● **Your goal**:
Copy the passage of the boxing article beginning at "Rosie Eccles believes" and ending at "Games in Krakow.", word for word.

● **Excerpt**:

● ● ● ● ●

Rosie Eccles believes the heartbreak of missing out on a place at the Tokyo Olympics will stand her in good stead when she finally realises a long-held boxing ambition in Paris next year.
The 27-year-old from Cardiff was denied a second shot at reaching the delayed 2020 Games when Covid forced the cancellation of the second qualifier in London, and three personal bouts with the illness left her fearing the “curse” could strike again.
But, after fighting back to clinch Commonwealth gold for Wales in Birmingham last year, Eccles belatedly booked her place at the Games in June when she won a bronze medal at the European Games in Krakow.
Eccles told the PA news agency: “I’ve really had to do it the hard way, and just when I thought I was in the clear I got Covid again, so it felt like I was cursed and history was going to repeat itself.
“I was absolutely heartbroken to miss out on Tokyo and it’s been a real monkey on my back for a long time. But I showed at the Commonwealths that I had that grit to come back and get the medal in tough circumstances, and that shows I have plenty of self-belief.”
Eccles has dreamed of going to the Olympics since her first boxercise class in 2011, one year before the likes of Nicola Adams and Katie Taylor helped boost the profile of the women’s sport at London 2012.
“I already had a massive ambition to go to the Olympics and watching the likes of Nicola Adams just confirmed it,” added Eccles.
“I’ve always been a huge fan of the Olympics, I remember sitting down when I was younger and watching the likes of Kelly Holmes. But boxing made me realise that this is my sport and this is where I want to be, and about a decade later it’s finally happened.”
Having overcome her Covid setbacks, Eccles underscored her potential for Paris by coming through a tough draw in Krakow, including a notable win over Ireland’s world champion Amy Broadhurst to effectively seal her place.
She will have the added bonus in the French capital of a change to the Olympic weights, which means she will be able to fight in her favoured 66kg category, rather than the 70kg division in which she won her gold medal in Birmingham.
“It’s my natural weight and it’s really going to benefit me,” added Eccles. “I’m ready to go out and achieve what I know I can achieve. I’ve waited my whole life for this bit. I’ve had plenty of ups and downs, but all that heartache is only going to help.”

● ● ● ● ●

● **Excerpted data**:
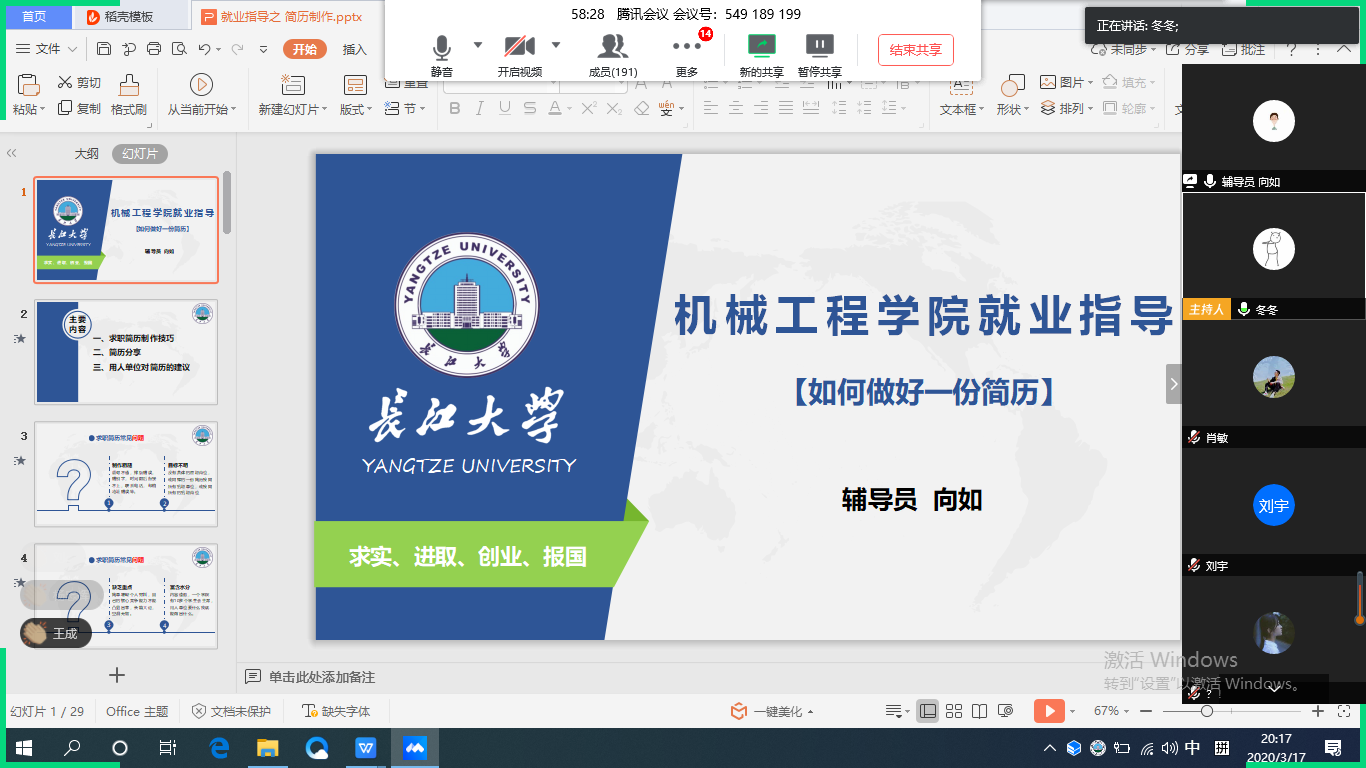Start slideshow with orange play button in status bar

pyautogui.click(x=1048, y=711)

● ● ● ● ●

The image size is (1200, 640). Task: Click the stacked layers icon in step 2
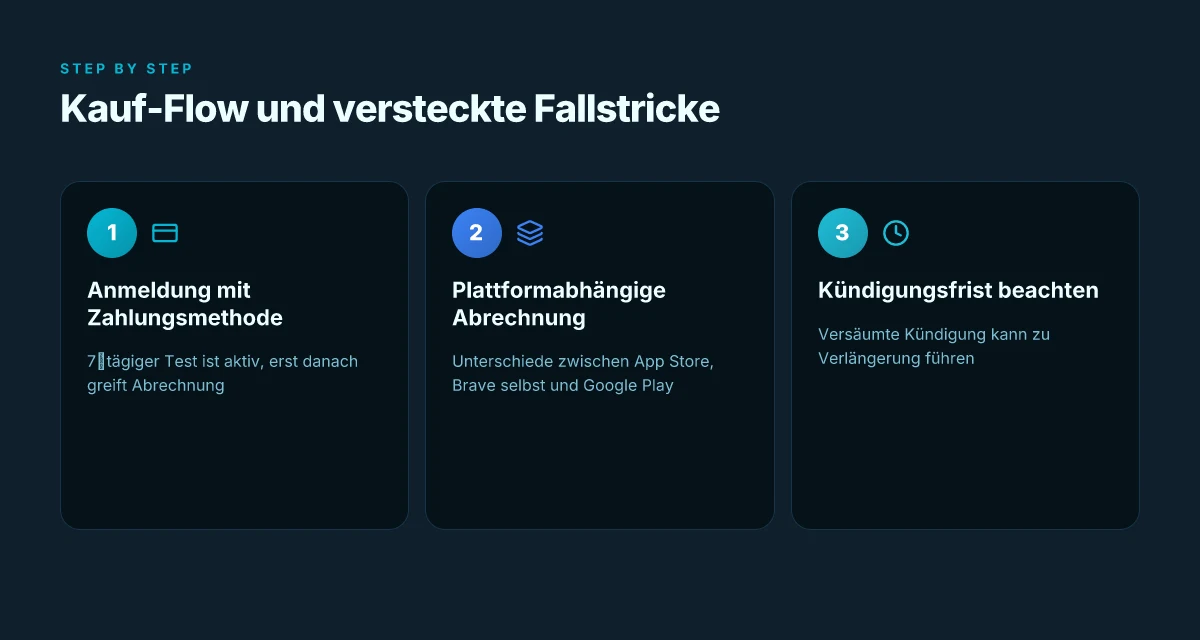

● ● ● ● ●

● **Answer to this exercise**:
Rosie Eccles believes the heartbreak of missing out on a place at the Tokyo Olympics will stand her in good stead when she finally realises a long-held boxing ambition in Paris next year.
The 27-year-old from Cardiff was denied a second shot at reaching the delayed 2020 Games when Covid forced the cancellation of the second qualifier in London, and three personal bouts with the illness left her fearing the “curse” could strike again.
But, after fighting back to clinch Commonwealth gold for Wales in Birmingham last year, Eccles belatedly booked her place at the Games in June when she won a bronze medal at the European Games in Krakow.